Input data:
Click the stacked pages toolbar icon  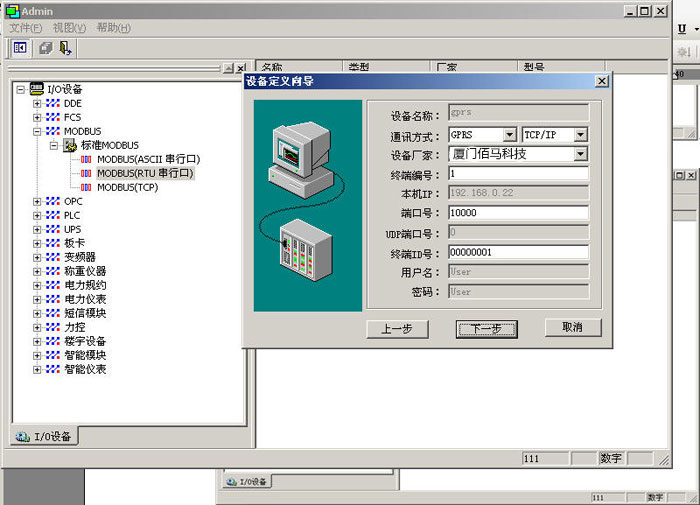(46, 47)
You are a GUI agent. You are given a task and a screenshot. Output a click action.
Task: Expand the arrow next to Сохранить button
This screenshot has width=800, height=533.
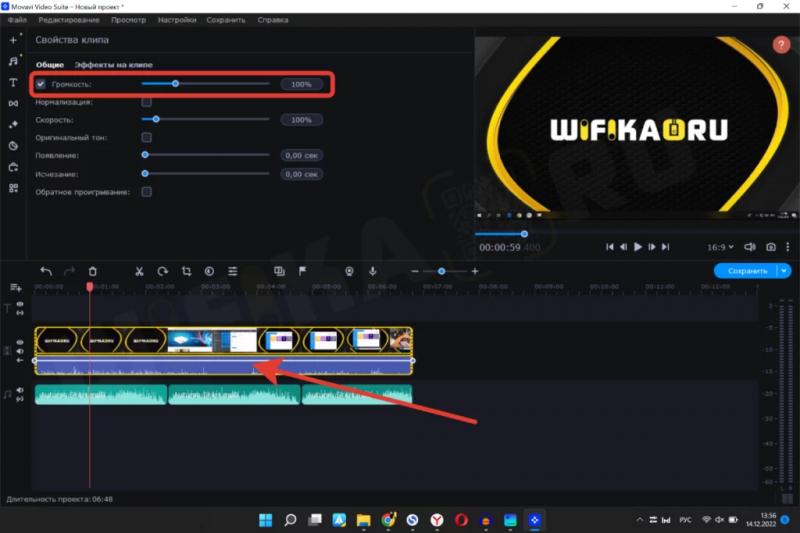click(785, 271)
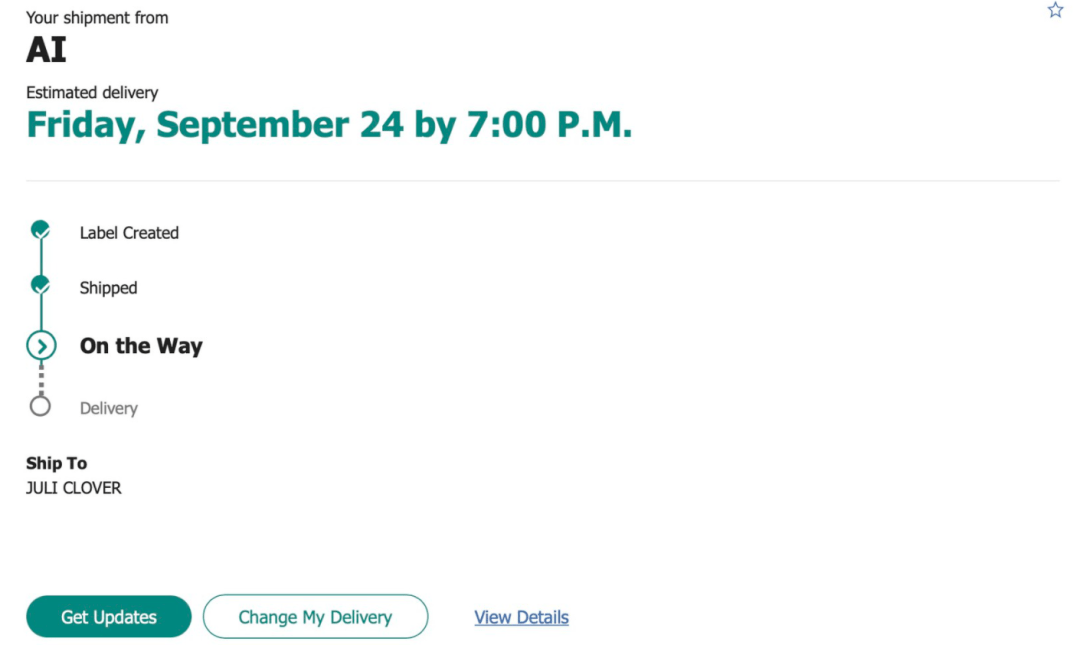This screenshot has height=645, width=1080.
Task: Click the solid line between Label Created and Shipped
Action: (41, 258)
--
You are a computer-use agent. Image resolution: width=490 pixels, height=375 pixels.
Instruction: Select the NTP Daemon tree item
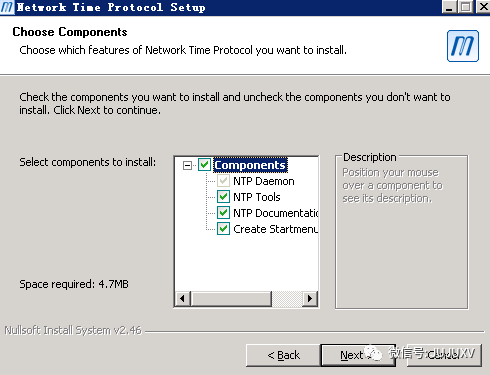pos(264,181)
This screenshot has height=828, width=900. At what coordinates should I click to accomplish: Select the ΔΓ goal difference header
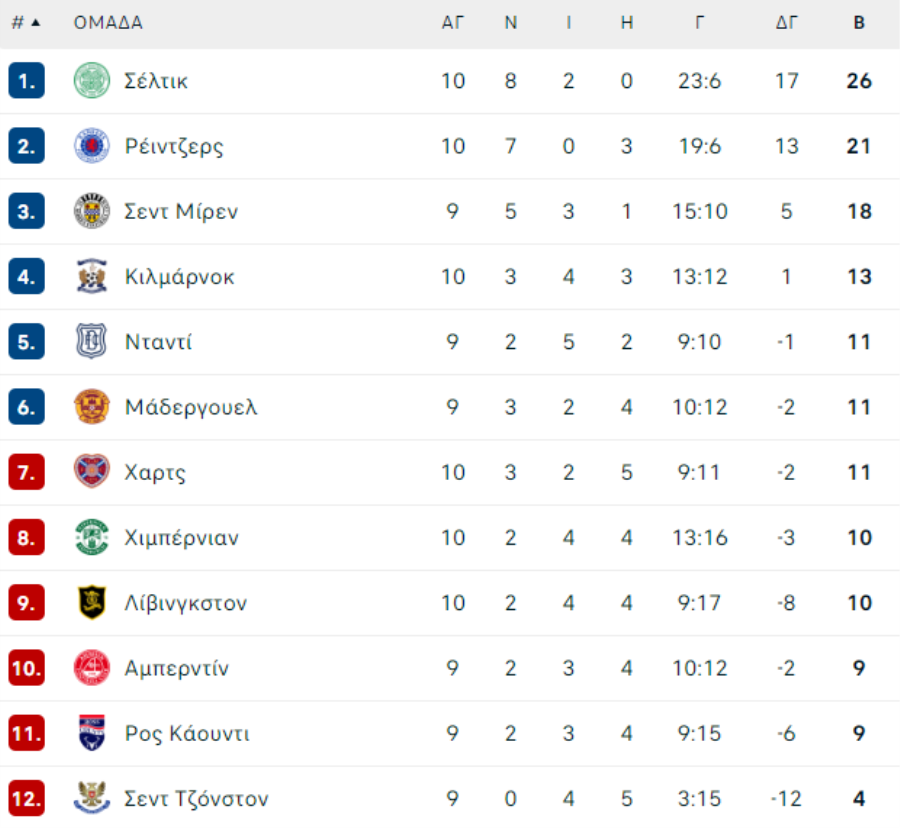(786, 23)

Task details: For each line in the material above that contains the string "agent", make a copy.

Result of the task:
You are a GUI agent. You are given a task and a screenshot. Output a click action.
You are a computer-use agent. Image resolution: width=490 pixels, height=375 pixels.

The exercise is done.